Pilkada Makassar dan Matinya Politik

OPINI, ARUSMUDA.COM - Kota Makassar menjadi salah satu daerah yang akan menggelar Pemilihan Kepala Daerah (Pilkada) serentak 2020. Kalau tak ada aral melintang, perhelatan akbar demokrasi ini akan mencapai titik puncak di hari pencoblosan pada 23 September 2020. Memang hingga kini belum ada calon yang ditetapkan KPU, namun bakal calon walikota dan Wakil Walikota kian gencar melemparkan bujuk rayu, janji manis, dan berbagai cara untuk mendapatkan suara dari rakyat yang akan memilih.

Pilkada menjadi sarana bagi masyarakat untuk menentukan pemimpinnya secara langsung untuk masa lima tahun ke depan. Pesta demokrasi itu diharapkan mampu melahirkan pemimpin yang akan menjalankan roda pemerintahan demi kesejahteraan rakyat.

Sebagai bagian dari proses politik yang demokratis, pelaksanaan Pilkada serentak ini memuat harapan besar bagi masyarakat untuk terlibat secara langsung dan aktif dalam proses politik yang sehat, benar, dan bermartabat demi kebaikan bersama. Melalui Pilkada, masyarakat menyalurkan aspirasi politiknya secara bebas dan merdeka.

Bergesernya Makna Politik
Secara sederhana, politik dapat diartikan sebagai usaha yang ditempuh warga negara untuk mewujudkan kebaikan bersama. Teori yang mengemuka sejak dari zaman Plato dan Aristoteles masih hidup ini sudah menjadi pemahaman klasik di dunia politik. Namun pun demikian, defenisi ini merupakan pengertian yang paling pas untuk menggambarkan apa itu politik secara sederhana.

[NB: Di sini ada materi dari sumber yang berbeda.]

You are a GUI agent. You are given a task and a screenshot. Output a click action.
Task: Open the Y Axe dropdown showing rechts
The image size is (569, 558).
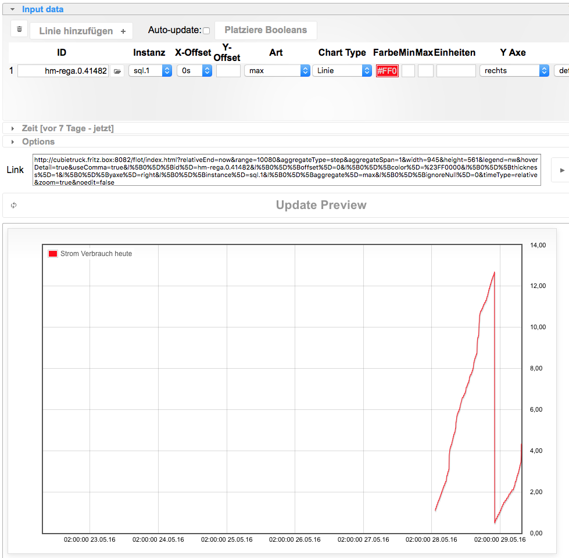coord(514,71)
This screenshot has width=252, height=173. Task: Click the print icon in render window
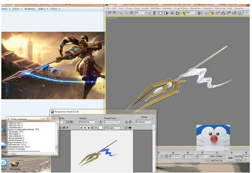[x=64, y=128]
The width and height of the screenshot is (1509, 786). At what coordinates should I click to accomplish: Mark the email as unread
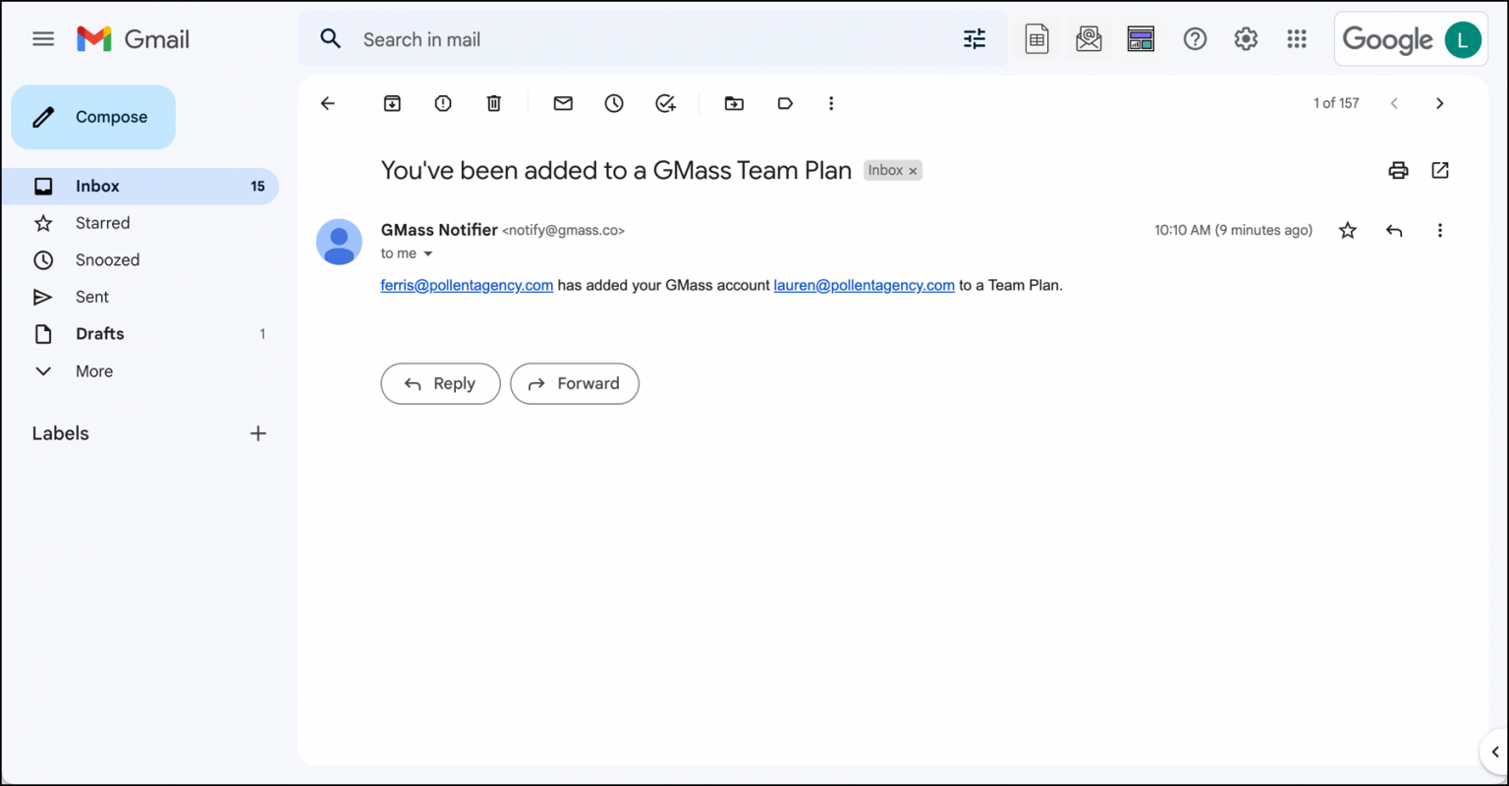click(563, 103)
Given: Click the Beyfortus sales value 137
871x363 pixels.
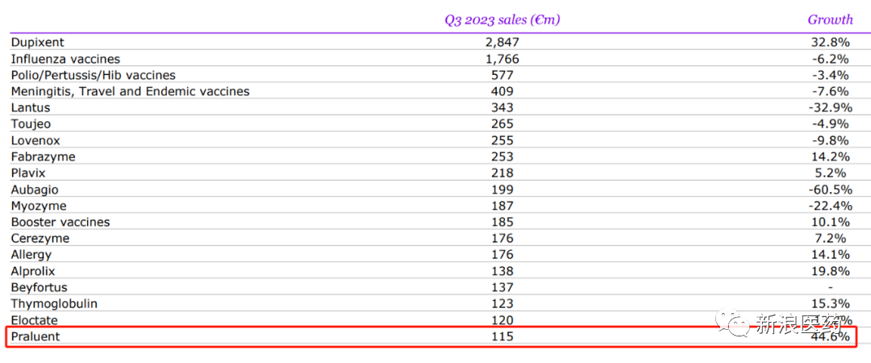Looking at the screenshot, I should pos(502,287).
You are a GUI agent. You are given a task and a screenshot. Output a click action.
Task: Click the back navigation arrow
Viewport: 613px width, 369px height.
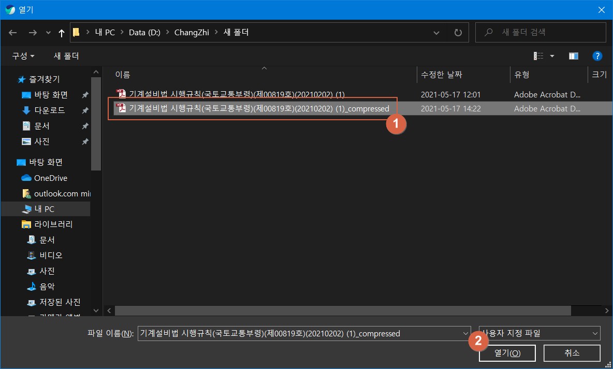pos(12,32)
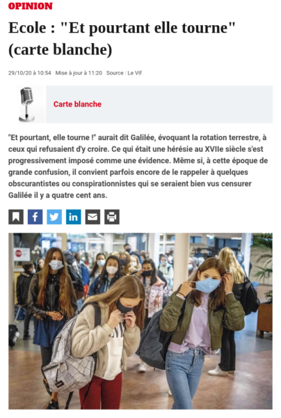Image resolution: width=281 pixels, height=418 pixels.
Task: Click the word "conspirationnistes" in the intro
Action: [x=109, y=184]
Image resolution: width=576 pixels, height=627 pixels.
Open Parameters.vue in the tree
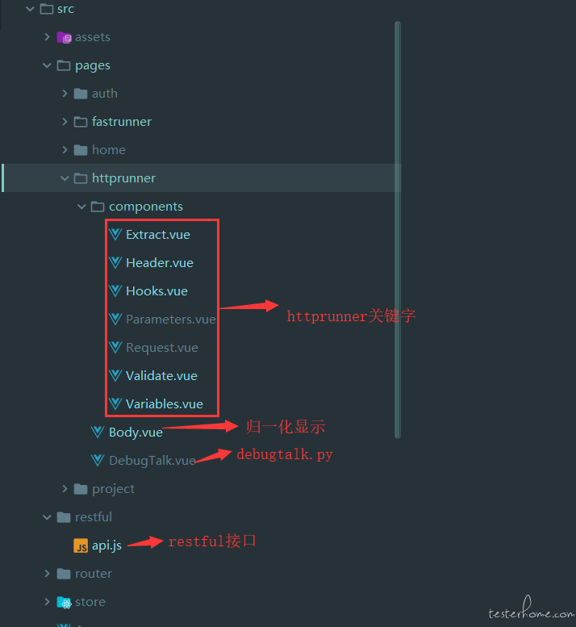pos(171,319)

Dari pemahaman tentang politik sebagai cara untuk meraih kebaikan bersama, oleh Anthony Giddens (1998 : 44) disebut sebagai model ‘politik emansipasi’. Model politik emansipasi adalah model proses politik yang bergerak untuk mewujudkan substansi demokrasi; kebebasan, kesejahteraan, kesetaraan, dan keadilan sosial.

Ini berarti bahwa para pelaku politik atau politisi bekerja untuk mewujudkan itu semua dengan berusaha menyingkirkan faktor-faktor yang menghambat terwujudnya masyarakat demokratis dan berkeadilan. Sementara itu, mereka para politisi yang tidak menjalankan politik sebagaimana pengertian ini, disebutnya sebagai model ‘politik kehidupan’.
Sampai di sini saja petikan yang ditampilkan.